AIM OF THE TASK
Please return all of the records verbatim, with the pictures omitted.

RECORDS PROVIDED

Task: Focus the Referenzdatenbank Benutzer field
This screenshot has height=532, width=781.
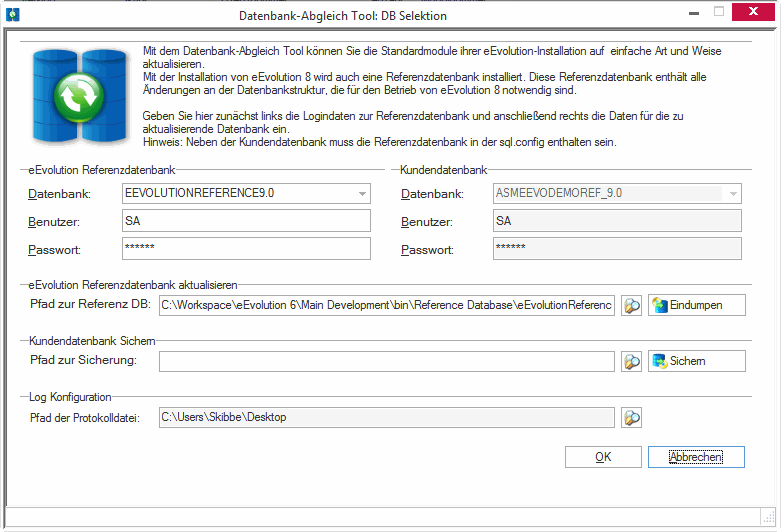Action: [x=245, y=221]
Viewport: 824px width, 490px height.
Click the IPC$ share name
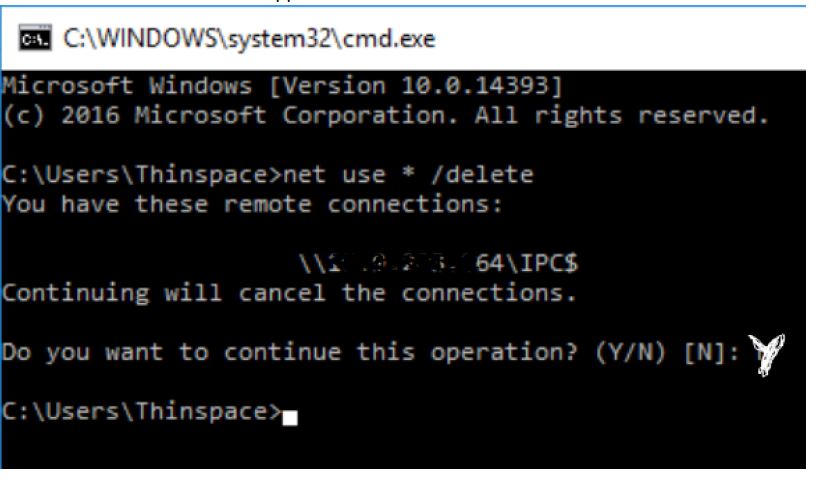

TASK RESULT
Task: Focus the Referenzdatenbank Benutzer field
This screenshot has height=532, width=781.
Action: [x=245, y=221]
Viewport: 824px width, 490px height.
Click the IPC$ share name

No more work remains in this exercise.